WHAT NEEDS TO BE DONE:
In the travel post about Elephant Nature Park, what is the name of the breaking process young elephants go through before they can interact with tourists?

EXCERPT TO READ:
- - -
Before we headed to Vietnam to settle down for a bit, we flew back to one of our favorite cities -- Chiang Mai, Thailand. Our friends from Colorado, Annie (my roommate when I lived in Italy) and Marshall, had planned a trip to Thailand for their honeymoon. We call ourselves the honeymoon crashers now, since this was our second one since leaving home. Who is next?!
Anyways, our last day in Chiang Mai was spent at Elephant Nature Park. Lek, the founder of ENP, opened the reserve in the 1990's. She has a huge heart and aims to rescue all captive elephants in Thailand. We had some knowledge about the cruel, dark truth of elephant tourism, but what we didn't fully understand prior to our visit. In order for the elephants to interact with tourists in a domesticated setting, they have to go through a cruel breaking process called phajaan. A young elephant is taken from their mother during the phajaan and put in a small cage, tied up, poked with sharp objects, and starved until their spirit breaks. This process can go on for weeks, with no rest, until the animal surrenders and the trainer gains full control. It is only then, that the elephant has no will to live, that they've been domesticated enough for riding or other tourism activities.
During our tour of the park, we learned that elephants surprisingly have very small bones. They're massive creatures, but composed mostly of muscle. Therefore, their bones aren't strong enough for riding, and many elephants have broken hips or legs as a result of being ridden. Asian elephants used in the circus, for logging, trekking, or riding camps will often have shredded ears from the hooks used by their trainers. These elephants are also commonly blind from camera flashes or circus lights. Many creatures will be seen rocking back and forth -- a common sign of distress.
- - -
RECORDED INFORMATION:
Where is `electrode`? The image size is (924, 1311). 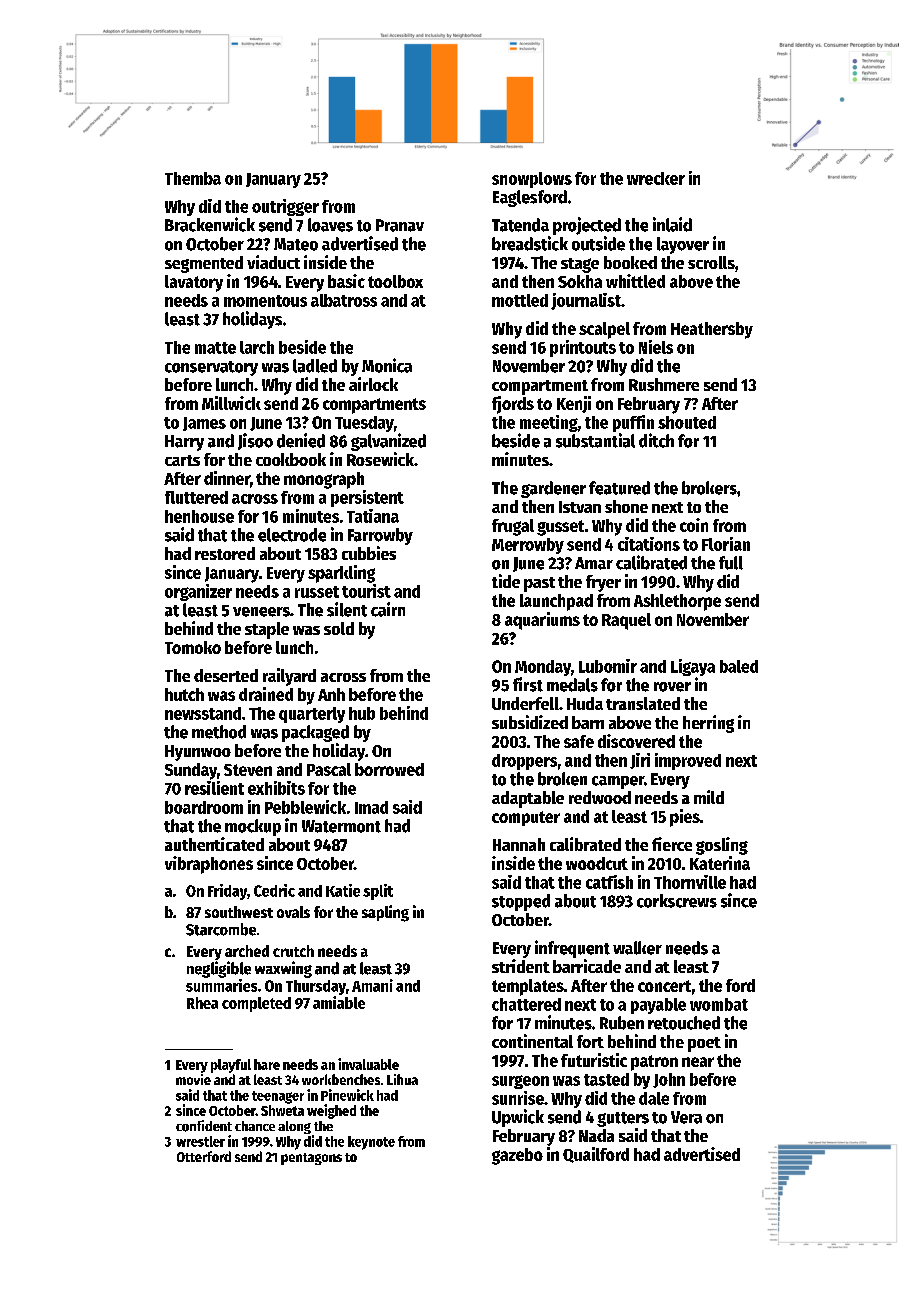 electrode is located at coordinates (292, 535).
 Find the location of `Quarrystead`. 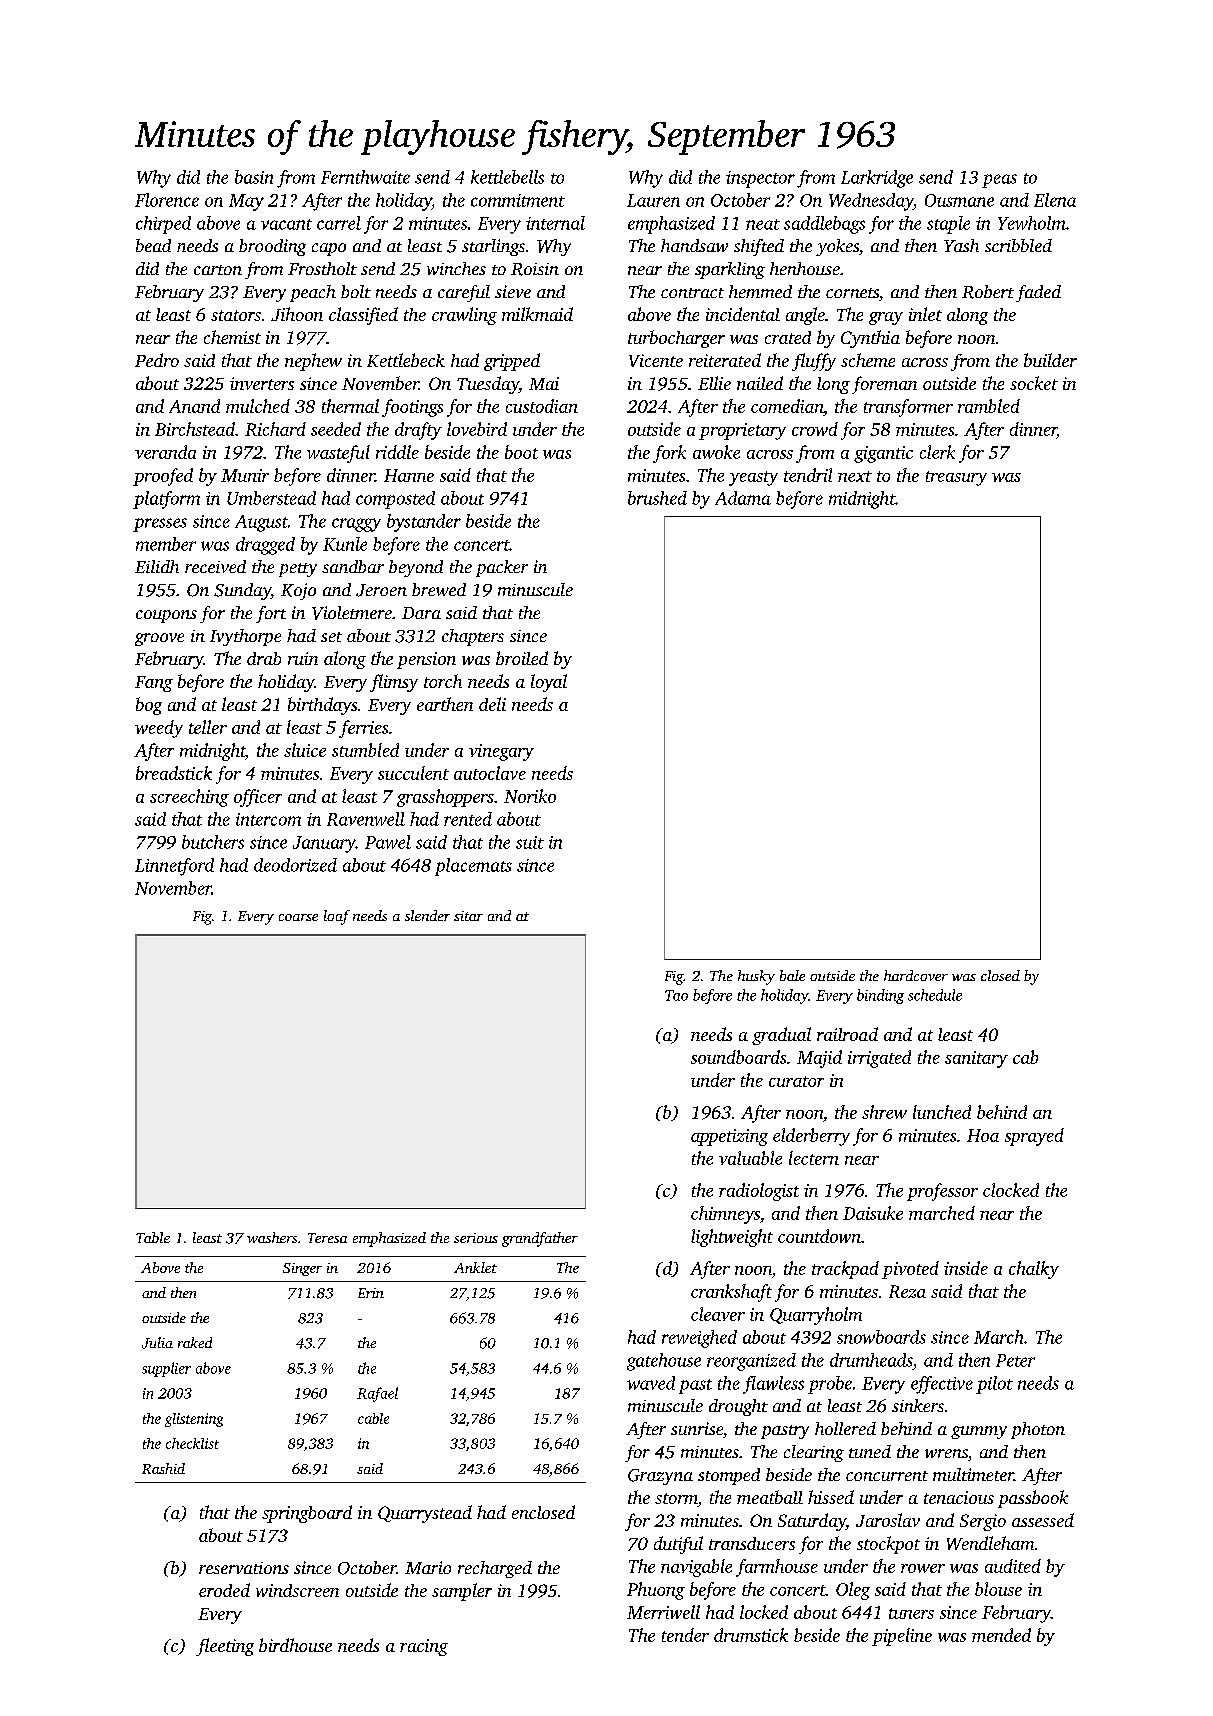

Quarrystead is located at coordinates (425, 1514).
- - -
FULL RESPONSE:
Phajaan.